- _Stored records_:
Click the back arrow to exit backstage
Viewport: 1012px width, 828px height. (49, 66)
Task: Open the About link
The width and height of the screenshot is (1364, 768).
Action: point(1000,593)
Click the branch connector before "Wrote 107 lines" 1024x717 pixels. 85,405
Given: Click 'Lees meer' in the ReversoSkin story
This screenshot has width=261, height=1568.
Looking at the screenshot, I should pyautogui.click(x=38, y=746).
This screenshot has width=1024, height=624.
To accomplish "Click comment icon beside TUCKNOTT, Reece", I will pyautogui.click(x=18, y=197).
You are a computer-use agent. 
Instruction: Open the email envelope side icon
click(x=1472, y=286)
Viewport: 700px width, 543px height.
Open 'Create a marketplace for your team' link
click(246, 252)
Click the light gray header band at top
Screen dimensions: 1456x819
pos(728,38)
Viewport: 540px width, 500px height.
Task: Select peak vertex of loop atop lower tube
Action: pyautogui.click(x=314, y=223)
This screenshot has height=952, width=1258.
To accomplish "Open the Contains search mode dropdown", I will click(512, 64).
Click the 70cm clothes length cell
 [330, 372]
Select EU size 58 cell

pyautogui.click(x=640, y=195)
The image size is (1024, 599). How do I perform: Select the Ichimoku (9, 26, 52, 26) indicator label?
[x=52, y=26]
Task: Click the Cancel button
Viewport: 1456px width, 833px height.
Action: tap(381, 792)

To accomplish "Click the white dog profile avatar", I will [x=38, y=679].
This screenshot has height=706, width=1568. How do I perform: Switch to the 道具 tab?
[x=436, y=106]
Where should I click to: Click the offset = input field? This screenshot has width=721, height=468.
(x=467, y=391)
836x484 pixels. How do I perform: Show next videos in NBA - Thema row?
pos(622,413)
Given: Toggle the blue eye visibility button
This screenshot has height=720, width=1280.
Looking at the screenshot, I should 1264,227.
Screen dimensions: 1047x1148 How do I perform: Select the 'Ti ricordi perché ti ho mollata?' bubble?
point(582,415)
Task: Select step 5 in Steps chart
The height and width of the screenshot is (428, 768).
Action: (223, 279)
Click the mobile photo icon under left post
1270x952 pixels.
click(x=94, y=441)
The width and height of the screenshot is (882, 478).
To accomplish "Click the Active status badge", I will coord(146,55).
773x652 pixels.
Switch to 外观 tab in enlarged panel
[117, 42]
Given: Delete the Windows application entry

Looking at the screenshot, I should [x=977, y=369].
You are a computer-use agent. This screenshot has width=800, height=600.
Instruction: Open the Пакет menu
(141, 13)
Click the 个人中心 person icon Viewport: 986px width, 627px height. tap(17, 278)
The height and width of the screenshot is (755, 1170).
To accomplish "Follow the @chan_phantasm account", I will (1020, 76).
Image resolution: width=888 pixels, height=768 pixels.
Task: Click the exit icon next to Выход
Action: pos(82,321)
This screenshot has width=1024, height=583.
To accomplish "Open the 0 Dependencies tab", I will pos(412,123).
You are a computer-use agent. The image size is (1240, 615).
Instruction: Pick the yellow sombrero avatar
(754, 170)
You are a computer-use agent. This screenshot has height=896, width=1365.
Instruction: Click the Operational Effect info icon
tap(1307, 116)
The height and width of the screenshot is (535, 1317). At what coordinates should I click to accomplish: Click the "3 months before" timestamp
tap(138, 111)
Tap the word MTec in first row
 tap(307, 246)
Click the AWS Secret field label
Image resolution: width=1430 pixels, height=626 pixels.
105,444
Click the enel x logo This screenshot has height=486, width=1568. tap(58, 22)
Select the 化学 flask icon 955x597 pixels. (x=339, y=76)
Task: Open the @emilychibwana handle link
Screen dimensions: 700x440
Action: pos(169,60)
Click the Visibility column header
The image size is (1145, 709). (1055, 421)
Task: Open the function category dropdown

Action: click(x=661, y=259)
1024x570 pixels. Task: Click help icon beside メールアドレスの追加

- _PROBLEM_: Print exactly the lines above, between the one holding "has height=896, width=1365." and the one holding "Click the AWS Secret field label", inclusive, and nothing besides.

- _OUTPUT OF THE TASK_:
You are a computer-use agent. This screenshot has height=896, width=1365.
Instruction: Click the Operational Effect info icon
tap(1307, 116)
The height and width of the screenshot is (535, 1317). At what coordinates should I click to accomplish: Click the "3 months before" timestamp
tap(138, 111)
Tap the word MTec in first row
 tap(307, 246)
Click the AWS Secret field label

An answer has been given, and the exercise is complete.